Cette même année, le P.-D.G., Patrick Pouyanné s'était alors augmenté de 52 % portant ses revenus à près de 6 millions d'euros par an. En parallèle, le groupe pétrolier a déclaré près de 11 milliards d'euros de bénéfices au premier semestre 2022, soit près de deux fois plus que l'année précédente. Au début de la grève, les actionnaires ont également reçu un versement exceptionnel de 2,6 milliards d'euros, en attendant les dividendes qui seront versés à la fin de l'année. Un geste très mal perçu par les salariés en grève, qui craignent de ne recevoir que les miettes des très bons résultats de leur entreprise.

5. Les pénuries ont-elles un impact sur les transports en commun ?

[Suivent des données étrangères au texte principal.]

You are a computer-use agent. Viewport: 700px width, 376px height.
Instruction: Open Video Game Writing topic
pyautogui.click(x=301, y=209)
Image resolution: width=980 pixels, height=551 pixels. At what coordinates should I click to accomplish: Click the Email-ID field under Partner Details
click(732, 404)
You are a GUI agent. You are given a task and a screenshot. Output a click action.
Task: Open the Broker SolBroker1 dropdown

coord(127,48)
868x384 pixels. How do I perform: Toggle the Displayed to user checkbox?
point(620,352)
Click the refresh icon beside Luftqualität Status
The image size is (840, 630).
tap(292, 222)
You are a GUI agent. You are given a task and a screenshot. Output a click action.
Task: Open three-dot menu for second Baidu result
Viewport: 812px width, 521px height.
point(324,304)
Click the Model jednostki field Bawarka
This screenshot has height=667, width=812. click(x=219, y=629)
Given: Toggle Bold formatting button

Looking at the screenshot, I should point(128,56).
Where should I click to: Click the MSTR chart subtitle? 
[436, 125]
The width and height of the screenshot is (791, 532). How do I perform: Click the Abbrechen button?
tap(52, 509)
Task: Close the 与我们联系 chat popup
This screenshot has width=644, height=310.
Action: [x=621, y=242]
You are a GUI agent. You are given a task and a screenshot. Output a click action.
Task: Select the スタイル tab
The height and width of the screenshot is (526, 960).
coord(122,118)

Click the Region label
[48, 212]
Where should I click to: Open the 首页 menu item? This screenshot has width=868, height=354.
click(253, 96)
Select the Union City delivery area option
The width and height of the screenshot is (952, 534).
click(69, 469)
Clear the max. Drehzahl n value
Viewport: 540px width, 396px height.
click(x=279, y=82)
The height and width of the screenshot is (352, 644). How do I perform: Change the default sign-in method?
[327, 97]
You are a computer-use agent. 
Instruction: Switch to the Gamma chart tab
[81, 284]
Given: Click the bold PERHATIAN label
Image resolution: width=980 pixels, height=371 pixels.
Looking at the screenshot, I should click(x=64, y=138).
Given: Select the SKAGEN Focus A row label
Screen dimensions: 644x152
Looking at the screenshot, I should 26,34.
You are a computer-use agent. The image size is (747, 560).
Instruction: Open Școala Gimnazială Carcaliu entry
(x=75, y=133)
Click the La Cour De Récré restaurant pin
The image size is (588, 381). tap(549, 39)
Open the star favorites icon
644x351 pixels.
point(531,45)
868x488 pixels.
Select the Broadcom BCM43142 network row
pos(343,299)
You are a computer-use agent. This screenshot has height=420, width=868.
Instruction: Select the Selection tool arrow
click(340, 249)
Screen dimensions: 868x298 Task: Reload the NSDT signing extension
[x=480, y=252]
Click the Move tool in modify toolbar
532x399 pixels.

Des difficultés ont déjà été constatées sur certaines lignes de ramassage scolaire en Île-de-France. Ce lundi, 90 % des lignes de transport scolaire confiées à l'entreprise les Cars Bleus ne pouvaient être assurées dans l'Essonne et en Seine-et-Marne. D'autres exploitants de ramassage scolaires redoutent aussi des ruptures dans la semaine. Même situation pour les autres transports en commun. Optile, qui regroupe les exploitants privés des lignes d’Île-de-France qui fonctionnent en parallèle de la RATP, craint aussi de manquer de carburant.

« L’état des stocks de carburant au sein des entreprises des réseaux Optile devient critique, avec des risques d’arrêt imminent des réseaux de bus de Grande Couronne. Nos entreprises en appellent à l’État pour faire rétablir urgemment les livraisons », expliquait lundi sur Twitter Youenn Dupuis, administrateur des réseaux Optile. Pour l'heure, la RATP assurait ne pas avoir « d’alerte de ce côté ». Enfin, une association fédérant 120 entreprises de transport frigorifique a mis en garde contre des « ruptures sur les produits alimentaires pour les Français » si les pénuries de carburant dues aux grèves perduraient.